▶ _PROVIDED TEXT_:
+===+

Information Technology - Gasoline direct injection

In internal combustion engines, Gasoline Direct Injection(GDI), also known as Petrol Direct Injection or Direct Petrol Injection or Spark Ignited Direct Injection(SIDI) or Fuel Stratified Injection(FSI), is a variant of fuel injection employed in modern two-stroke and four-stroke gasoline engines. The gasoline is highly pressurized, and injected via a common rail fuel line directly into the combustion chamber of each cylinder, as opposed to conventional multi-point fuel injection that happens in the intake tract, or cylinder port.
In some applications, gasoline direct injection enables a stratified fuel charge (ultra lean burn) combustion for improved fuel efficiency, and reduced emission levels at low load.

Combustion chamber of a 3.5 L (210 cu in) Ford EcoBoost engine


Theory of operation

The major advantages of a GDI engine are increased fuel efficiency and high power output. Emissions levels can also be more accurately controlled with the GDI system. The cited gains are achieved by the precise control over the amount of fuel and injection timings that are varied according to engine load. In addition, there are no throttling losses in some GDI engines, when compared to a conventional fuel-injected or carbureted engine, which greatly improves efficiency, and reduces 'pumping losses' in engines without a throttle plate. Engine speed is controlled by the engine control unit/engine management system (EMS), which regulates fuel injection function and ignition timing, instead of having a throttle plate that restricts the incoming air supply. Adding this function to the EMS requires considerable enhancement of its processing and memory, as direct injection plus the engine speed management must have very precise algorithms for good performance and drivability.

Piston of a 3.5 L (210 cu in) Ford EcoBoost engine with a swirl cavity on the top
The engine management system continually chooses among three combustion modes: ultra lean burn, stoichiometric, and full power output. Each mode is characterized by the air-fuel ratio. The stoichiometric air-fuel ratio for gasoline is 14.7:1 by weight (mass), but ultra lean mode can involve ratios as high as 65:1 (or even higher in some engines, for very limited periods). These mixtures are much leaner than in a conventional engine and reduce fuel consumption considerably.

+===+

▶ _EXERCISE INPUT_:
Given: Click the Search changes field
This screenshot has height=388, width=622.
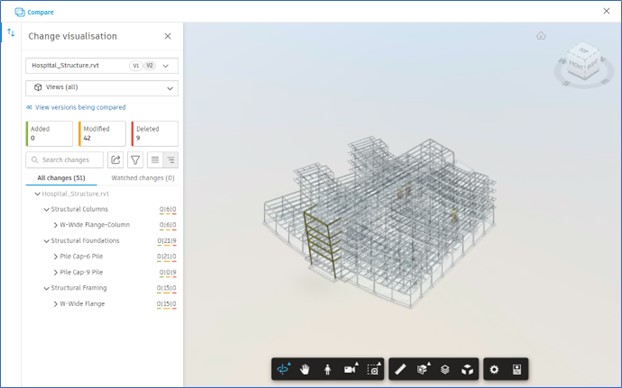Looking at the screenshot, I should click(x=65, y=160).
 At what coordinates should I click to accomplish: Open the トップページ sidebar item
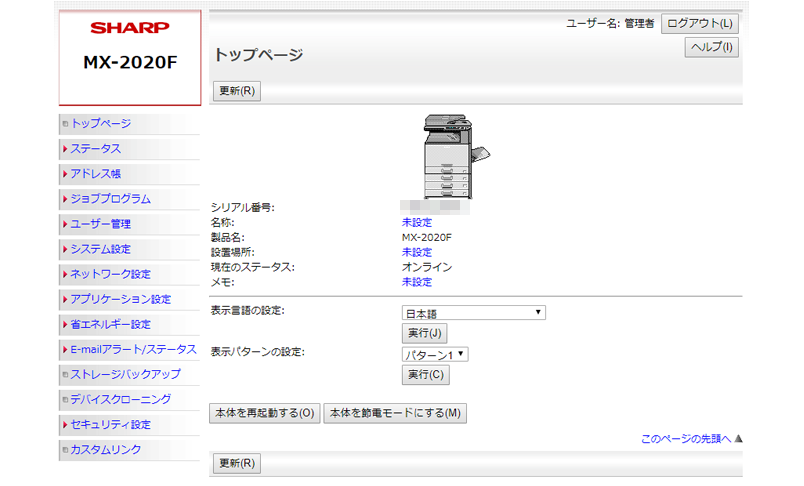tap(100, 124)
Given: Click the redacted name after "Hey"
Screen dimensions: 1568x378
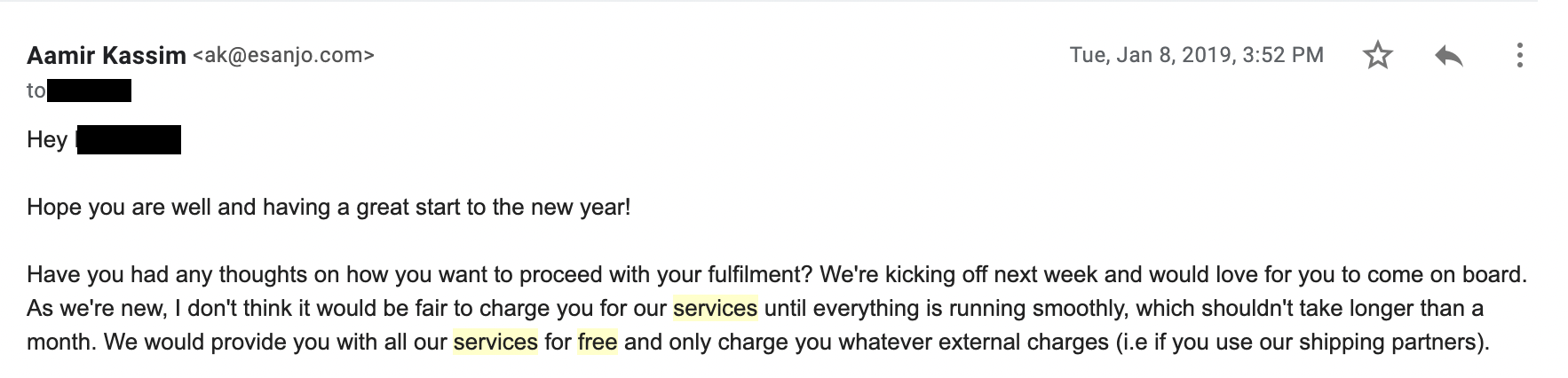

+===+

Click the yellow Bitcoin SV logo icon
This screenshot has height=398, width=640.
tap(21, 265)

+===+

▶ _WHAT TO WORK ON_:
[1] Based on the gasoline direct injection text, decide whether each of these statements is true: (a) the stoichiometric air-fuel ratio for gasoline is 14.7:1 by weight; (b) the engine management system chooses among four combustion modes; (c) in a GDI engine the fuel is injected into the intake tract. Answer yes or no for each and quote the words of the text that decide it.
[2] In the rows, swap "sidebar item" for "menu entry" in everything from the line containing "Given: Click the Search changes field" down to the line containing "tap(100, 124)". Return only those lines, with the pictures left out.

▶ _SOLUTIONS TO THE TASKS_:
[1]
(a) Yes: "The stoichiometric air-fuel ratio for gasoline is 14.7:1 by weight (mass)"
(b) No: "The engine management system continually chooses among three combustion modes"
(c) No: "injected via a common rail fuel line directly into the combustion chamber of each cylinder, as opposed to conventional multi-point fuel injection that happens in the intake tract"

[2]
Given: Click the Search changes field
This screenshot has height=388, width=622.
Looking at the screenshot, I should click(x=65, y=160).
 At what coordinates should I click to accomplish: Open the トップページ menu entry
tap(100, 124)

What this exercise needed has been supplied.